Oteller ve tatil köyleri, "Bir şehir turu" dahi organize etmiyorlardı

"Antalya by Day/ Gündüz Turu", Antalya By Night/ Gece Turu" düzenleseler, gelen turist bu turlar sayesinde çeşitli hatıra eşyası satın alsa, bir gece kulübünde, diskoda eğlense, bir öğle yemeğini dışarda yese, oralarda para bırakırdı. 40 yıldır giderim.

Koskoca Antalya'da 7 Memet'ten başka restoran yok. Niye yok, milyonla turistin geldiği Türk Rivierası'nda, hele bir düşünün?. Niye yok?.

Sıkı Yönetim, Sokağa Çıkma Yasağı olsa, bu kadar olmaz

Yahu Aspendos'a Devlet Opera ve Balesi'nin düzenlediği festivalde, Selman Ada nam zat gelip Opera ve Balemizi yerlerde süründürene dek (Bu zat hâlâ iş başında.. Onu iyi tanıyan Mahir Ünal kardeşim, anlatmadın mı, ilk görevden alacağı kişinin Selman olacağını, yeni bakana..) Aspendos'ta harika gösteriler olurdu. Programı da çok önceden belli..

Daha evvel Belediye de, Altın Portakal sırasında Aspendos'ta dünya popüler müzik starlarını ağırlardı.

Yahu bunlar öyle işler ki, turist getirir. Kıştan ilan etsen.. mesela "15-30 Ağustos arası gelenler, Bolşoy Balesinden Kuğu Gölü izleyecekler" ya da "Amelia Rodriguez'den Fadolar dinleyecekler" desen.. Ama nerde?.

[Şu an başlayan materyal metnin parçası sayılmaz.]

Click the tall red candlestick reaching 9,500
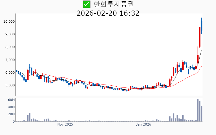Viewport: 216px width, 135px height. click(x=200, y=36)
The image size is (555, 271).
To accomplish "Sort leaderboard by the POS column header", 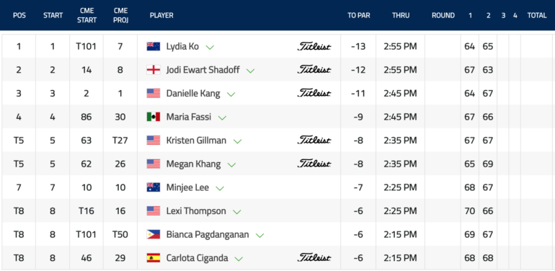I will click(19, 16).
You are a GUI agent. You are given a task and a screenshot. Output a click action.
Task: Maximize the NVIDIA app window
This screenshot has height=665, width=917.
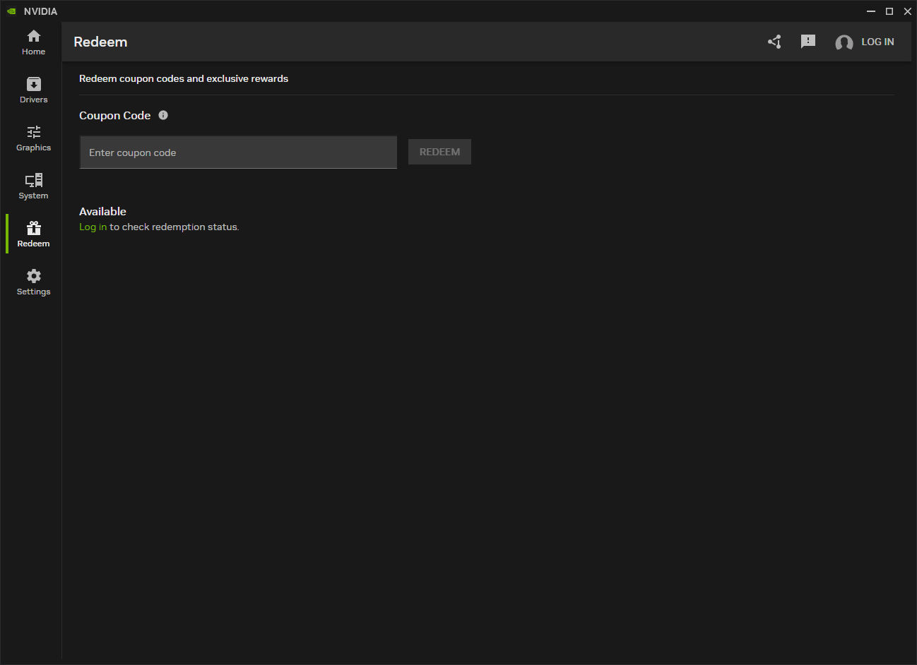[889, 11]
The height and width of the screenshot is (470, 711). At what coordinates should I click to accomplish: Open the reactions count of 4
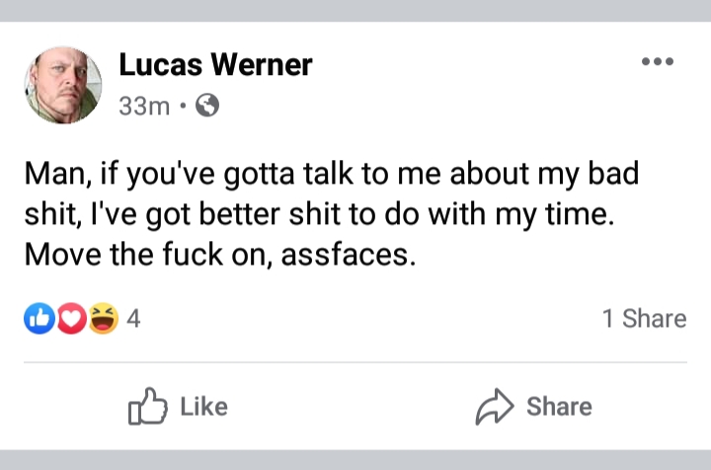click(133, 318)
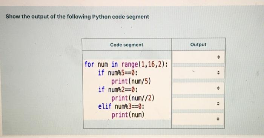
Task: Click the 'print(num//2)' code line
Action: tap(133, 98)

Hadi yapmadın. Yahu Aspendos aha orda.. Tatil Köyü otobüsleri de aha burda.. Otelin girişine bir tabela koysan.. "15 Temmuz gecesi Aspendos'ta Mario Farangulis söylüyor. İsteyen konuklarımızı, otobüsle götürüp getireceğiz" desen ve bir otobüs kaldırsan, gidecek çıkmaz mı?. Otelde oturup bedava sabaha dek içip sızacağına insanlar, kalkıp o tarihi mekanda bu harika geceyi izlemezler mi?.

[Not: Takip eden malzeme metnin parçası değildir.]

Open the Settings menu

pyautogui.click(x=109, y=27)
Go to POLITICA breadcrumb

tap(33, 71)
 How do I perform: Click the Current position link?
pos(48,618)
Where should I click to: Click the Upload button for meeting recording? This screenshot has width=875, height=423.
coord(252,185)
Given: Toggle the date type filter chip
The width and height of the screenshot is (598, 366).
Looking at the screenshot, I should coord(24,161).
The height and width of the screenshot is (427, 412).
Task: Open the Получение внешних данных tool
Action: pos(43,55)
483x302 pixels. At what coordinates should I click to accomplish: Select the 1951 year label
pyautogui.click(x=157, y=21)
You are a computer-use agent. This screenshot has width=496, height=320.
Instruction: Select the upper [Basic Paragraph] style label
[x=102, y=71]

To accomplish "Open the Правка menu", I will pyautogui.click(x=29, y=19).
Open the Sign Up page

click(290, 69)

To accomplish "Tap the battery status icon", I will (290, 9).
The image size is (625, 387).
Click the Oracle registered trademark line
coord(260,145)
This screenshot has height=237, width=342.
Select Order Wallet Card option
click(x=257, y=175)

Ama rekabet öyle beyinlere işlemiş ki, kimse konuğunu kapı dışarı çıkarmıyor

Antalya Belediyesi ne yapıyor?.

Hiçbir şey..

Antalya Turizm Birlikleri ne yapıyor?.

Hiçbir şey..

Antalya Otelci Birlikleri ne yapıyor?.

Hiçbir şey..

Turizm Bakanlığı ne yapıyor?.

Hiçbir şey..

Bu böyle devam ettikçe, 2023'te 50 değil, 100 milyon Turist de gelir, ama ülkeme bugün olduğu gibi on para bırakmadan, döner gider..

Bu Şûra'nın asıl konuşması gereken konu, asıl konulması gereken ilke şöyle olmalı, bence..

"100 dolar bırakan 100 milyon değil, 1000 dolar bırakan 50 milyon Turist!." Fenike'den Alanya'ya emsalsiz hazinelerle dolu Türk Rivierası, cebi deliklere artık peşkeş çekilmesin..

Yeter!.

Şûra'nın bir numaralı tartışma ve tavsiye kararı bu olmalıdır!.

NOT: Uluç’un yazısında adı geçen  Devlet Opera ve Balesi (DOB) Genel Müdürü Selman Ada, hakkında başlatılan soruşturma gerekçe gösterilerek bugün açığa alındı.


Önemli haberleri kaçırma!

E-posta bültenine abone ol:

Merak etme spam mailler gelmeyecek.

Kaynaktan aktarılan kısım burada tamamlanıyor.